その美しさに思わず息を呑む俺の横で、明るく元気な山村凌(やまむらりょう)が声をあげた。
「わあ、この色、すごくきれいだね!」
「本当ですね。まるで夢の中にいるみたいです」
鈴木航(すずきわたる)が静かに頷く。
奴は普段から真面目で、あまり感情を表に出さないタイプだったが、今はその目が輝いているのがわかった。
俺はそんな鈴木の表情を見て、自分の心の奥に何か暖かいものが広がるのを感じた。
その瞬間、俺の心にふと過去の痛みがよぎった。
俺の心を支配する影、その影を引きずりながらも、こうして仲間と夕焼けを共有できていることが、どれほどの幸せかを改めて実感する。

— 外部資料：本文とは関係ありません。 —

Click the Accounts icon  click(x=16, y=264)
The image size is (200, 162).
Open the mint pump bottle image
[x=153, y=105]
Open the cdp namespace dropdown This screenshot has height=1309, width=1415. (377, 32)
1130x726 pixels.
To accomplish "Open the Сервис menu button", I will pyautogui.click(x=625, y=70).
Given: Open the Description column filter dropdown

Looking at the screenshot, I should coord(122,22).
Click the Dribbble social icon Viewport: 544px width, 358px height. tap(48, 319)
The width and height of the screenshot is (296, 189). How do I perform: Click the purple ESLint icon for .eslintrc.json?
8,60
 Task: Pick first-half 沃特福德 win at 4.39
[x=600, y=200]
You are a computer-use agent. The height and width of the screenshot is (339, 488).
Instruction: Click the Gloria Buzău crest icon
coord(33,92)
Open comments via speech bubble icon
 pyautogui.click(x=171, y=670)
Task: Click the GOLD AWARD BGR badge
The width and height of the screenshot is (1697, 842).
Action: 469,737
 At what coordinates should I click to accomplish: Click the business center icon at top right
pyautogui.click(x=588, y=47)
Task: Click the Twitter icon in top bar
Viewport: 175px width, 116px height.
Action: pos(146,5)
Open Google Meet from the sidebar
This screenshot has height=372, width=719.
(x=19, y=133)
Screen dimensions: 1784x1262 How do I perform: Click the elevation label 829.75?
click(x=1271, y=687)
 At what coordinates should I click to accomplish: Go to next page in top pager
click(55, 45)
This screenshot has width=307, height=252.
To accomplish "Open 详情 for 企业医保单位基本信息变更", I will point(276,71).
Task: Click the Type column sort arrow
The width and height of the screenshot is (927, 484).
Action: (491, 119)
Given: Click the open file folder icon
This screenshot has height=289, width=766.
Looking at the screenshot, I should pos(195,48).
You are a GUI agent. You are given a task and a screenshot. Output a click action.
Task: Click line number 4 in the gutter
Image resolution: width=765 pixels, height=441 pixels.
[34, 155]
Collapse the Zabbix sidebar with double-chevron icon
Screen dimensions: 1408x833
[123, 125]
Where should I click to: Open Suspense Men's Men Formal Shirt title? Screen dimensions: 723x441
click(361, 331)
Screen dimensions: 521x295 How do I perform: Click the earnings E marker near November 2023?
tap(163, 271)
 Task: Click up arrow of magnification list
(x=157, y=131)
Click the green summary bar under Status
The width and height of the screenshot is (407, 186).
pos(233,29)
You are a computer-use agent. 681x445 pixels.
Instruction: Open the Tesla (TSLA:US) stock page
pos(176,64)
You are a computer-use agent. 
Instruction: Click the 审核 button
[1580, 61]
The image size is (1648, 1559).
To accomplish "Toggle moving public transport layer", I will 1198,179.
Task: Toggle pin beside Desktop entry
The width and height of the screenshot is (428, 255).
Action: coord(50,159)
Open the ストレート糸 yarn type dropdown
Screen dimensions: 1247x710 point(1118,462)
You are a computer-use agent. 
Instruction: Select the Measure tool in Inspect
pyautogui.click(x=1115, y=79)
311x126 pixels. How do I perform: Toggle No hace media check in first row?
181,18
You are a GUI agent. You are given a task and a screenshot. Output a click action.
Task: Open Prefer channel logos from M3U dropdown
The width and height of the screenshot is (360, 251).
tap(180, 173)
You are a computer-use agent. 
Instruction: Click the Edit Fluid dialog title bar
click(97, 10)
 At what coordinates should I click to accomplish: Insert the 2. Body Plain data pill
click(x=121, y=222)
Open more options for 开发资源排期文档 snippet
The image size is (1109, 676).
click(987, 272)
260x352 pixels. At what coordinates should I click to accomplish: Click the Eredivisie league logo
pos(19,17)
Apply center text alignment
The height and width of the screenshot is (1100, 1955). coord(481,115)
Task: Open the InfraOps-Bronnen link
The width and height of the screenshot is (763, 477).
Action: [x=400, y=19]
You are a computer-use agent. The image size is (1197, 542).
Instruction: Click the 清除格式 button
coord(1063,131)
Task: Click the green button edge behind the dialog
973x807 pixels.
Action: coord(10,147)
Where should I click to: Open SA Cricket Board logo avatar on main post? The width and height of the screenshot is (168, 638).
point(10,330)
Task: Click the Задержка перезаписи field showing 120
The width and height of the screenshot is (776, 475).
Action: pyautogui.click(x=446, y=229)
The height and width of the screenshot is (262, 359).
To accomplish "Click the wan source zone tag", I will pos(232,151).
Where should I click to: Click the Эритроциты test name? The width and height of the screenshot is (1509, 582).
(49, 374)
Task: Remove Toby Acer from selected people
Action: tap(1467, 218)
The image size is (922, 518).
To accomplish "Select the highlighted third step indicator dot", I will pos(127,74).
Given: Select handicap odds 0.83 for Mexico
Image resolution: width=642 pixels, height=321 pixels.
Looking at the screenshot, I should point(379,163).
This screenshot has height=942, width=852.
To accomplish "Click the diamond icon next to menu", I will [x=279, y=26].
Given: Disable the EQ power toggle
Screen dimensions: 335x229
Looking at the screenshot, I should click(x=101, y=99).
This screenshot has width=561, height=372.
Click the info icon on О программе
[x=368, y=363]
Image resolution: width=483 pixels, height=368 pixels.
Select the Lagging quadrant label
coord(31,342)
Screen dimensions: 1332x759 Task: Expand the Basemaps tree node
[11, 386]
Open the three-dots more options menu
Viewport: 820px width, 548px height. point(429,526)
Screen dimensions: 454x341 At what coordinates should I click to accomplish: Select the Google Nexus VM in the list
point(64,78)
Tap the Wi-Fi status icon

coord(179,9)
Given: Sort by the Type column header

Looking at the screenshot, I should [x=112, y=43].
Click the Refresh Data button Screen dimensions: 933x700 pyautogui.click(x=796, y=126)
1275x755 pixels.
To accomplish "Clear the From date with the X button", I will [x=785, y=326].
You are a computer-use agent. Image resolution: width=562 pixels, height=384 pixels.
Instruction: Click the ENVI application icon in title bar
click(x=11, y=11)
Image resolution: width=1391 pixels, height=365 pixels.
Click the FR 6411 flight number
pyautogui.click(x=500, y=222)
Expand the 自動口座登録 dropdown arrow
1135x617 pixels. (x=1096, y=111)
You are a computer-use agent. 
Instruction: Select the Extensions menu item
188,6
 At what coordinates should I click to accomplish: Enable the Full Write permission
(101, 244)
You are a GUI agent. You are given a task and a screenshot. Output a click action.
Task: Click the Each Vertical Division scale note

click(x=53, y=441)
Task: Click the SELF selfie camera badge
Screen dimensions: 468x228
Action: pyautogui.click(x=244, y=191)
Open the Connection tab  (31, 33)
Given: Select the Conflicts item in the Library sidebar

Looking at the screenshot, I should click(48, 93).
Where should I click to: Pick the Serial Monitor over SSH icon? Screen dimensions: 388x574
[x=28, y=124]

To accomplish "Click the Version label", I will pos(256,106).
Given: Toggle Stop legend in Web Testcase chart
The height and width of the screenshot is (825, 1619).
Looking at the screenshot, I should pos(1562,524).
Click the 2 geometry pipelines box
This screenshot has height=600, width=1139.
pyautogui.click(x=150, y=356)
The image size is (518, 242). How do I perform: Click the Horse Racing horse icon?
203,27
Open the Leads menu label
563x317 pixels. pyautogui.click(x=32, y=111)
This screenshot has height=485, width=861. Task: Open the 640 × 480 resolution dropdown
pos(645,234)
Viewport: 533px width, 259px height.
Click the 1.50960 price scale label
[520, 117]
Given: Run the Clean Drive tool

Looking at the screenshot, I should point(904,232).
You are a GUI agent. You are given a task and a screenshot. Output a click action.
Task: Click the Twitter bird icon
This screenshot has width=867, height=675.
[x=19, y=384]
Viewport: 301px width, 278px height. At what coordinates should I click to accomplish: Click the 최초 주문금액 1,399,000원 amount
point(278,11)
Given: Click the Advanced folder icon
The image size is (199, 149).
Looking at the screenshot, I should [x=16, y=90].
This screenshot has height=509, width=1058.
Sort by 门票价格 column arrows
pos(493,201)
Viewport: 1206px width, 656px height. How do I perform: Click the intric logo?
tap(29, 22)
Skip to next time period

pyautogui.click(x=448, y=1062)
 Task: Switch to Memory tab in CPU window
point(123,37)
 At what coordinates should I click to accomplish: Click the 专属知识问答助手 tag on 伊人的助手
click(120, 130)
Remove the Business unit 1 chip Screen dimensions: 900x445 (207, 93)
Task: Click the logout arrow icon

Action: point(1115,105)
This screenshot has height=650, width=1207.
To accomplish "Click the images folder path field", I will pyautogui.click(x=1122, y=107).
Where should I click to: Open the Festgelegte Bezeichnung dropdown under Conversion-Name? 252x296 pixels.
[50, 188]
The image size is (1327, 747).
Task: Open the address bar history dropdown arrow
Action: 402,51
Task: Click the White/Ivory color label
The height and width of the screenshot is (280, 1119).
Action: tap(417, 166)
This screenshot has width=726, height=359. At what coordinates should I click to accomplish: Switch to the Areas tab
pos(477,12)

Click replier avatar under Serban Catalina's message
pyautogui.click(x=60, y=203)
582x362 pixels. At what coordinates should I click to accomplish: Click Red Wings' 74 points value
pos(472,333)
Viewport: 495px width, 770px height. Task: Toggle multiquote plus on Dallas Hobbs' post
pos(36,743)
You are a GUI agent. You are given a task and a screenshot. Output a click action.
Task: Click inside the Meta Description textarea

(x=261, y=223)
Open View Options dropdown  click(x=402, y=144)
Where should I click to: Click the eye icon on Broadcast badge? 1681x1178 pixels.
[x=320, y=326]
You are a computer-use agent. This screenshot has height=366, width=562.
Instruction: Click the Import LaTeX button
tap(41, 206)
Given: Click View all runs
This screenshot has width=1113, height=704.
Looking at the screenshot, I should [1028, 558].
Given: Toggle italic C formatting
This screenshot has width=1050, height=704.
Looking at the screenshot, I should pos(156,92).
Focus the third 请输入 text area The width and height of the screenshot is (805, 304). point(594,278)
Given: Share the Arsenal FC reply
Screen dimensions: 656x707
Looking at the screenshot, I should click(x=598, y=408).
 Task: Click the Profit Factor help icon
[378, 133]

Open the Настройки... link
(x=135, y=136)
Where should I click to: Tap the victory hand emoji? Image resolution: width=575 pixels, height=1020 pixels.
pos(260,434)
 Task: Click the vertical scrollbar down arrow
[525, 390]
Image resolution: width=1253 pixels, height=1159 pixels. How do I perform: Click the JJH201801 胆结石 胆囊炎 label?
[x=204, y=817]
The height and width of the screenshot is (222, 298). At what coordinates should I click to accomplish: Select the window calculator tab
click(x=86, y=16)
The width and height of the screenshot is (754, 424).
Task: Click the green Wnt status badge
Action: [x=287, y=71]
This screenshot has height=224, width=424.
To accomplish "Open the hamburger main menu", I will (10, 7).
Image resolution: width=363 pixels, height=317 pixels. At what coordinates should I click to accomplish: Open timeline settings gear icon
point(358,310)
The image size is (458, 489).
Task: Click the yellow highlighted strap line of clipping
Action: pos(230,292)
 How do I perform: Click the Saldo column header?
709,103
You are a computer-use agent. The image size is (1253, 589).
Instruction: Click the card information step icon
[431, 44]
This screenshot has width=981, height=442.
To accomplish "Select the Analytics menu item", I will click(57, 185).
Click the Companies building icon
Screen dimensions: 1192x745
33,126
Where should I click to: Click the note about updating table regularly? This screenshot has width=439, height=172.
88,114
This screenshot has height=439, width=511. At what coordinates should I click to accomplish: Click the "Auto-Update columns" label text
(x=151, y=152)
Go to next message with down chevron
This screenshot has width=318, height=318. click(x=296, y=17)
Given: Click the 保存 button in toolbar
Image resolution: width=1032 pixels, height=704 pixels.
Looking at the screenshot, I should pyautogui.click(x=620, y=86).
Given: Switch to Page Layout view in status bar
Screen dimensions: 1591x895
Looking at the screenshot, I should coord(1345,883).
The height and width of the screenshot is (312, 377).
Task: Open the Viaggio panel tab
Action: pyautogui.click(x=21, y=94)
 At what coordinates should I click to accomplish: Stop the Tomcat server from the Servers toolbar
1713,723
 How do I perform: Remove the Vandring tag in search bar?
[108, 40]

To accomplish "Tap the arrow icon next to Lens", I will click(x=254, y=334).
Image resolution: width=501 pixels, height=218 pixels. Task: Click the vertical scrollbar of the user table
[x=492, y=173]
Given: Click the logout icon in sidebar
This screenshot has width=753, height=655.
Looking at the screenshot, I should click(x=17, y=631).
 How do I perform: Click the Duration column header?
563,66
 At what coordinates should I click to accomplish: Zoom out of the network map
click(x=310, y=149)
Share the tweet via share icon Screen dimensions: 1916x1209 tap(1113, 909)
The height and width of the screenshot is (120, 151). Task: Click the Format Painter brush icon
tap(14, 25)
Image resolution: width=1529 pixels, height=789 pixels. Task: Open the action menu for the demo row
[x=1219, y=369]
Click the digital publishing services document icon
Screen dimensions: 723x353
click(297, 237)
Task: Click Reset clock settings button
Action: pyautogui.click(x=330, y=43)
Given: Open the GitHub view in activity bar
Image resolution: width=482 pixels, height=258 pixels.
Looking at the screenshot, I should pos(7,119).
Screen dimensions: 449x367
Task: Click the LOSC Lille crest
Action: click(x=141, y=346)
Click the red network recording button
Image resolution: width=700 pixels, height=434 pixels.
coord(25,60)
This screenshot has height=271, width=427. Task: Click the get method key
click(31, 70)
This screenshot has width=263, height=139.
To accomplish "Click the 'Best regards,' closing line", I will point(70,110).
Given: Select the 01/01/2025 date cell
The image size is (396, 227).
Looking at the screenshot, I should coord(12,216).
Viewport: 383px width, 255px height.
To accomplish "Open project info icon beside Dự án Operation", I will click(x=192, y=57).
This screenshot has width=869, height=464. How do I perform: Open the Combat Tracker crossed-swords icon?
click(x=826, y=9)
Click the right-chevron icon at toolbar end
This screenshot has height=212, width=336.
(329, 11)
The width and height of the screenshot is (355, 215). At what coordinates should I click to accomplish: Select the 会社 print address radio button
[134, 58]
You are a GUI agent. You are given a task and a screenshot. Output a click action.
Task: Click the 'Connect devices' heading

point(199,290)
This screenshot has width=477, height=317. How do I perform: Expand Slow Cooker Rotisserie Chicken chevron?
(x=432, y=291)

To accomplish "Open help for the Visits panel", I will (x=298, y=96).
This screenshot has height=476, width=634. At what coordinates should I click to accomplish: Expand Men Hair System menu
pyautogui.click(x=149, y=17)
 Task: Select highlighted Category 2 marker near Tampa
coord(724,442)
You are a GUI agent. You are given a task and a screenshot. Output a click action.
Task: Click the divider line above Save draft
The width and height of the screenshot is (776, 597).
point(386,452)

山村の無邪気な笑顔を見ていると、少しずつその心の傷が癒されていくような気がした。
「みんな、この夕焼けにぴったりの詩を作ってみないー?」
突然、山村が提案する。
俺は驚いたが、同時にそのアイデアが心に響いた。
「詩…か。面白いかもしれないな」
鈴木も興味を示し、言う。
「どうせですから、それを書き留めておきましょう。どうなるか楽しみですね」
俺達の間に流れる柔らかな空気が、まるで空を染める夕焼けのように、綺麗な友情の色を生み出そうとしていた。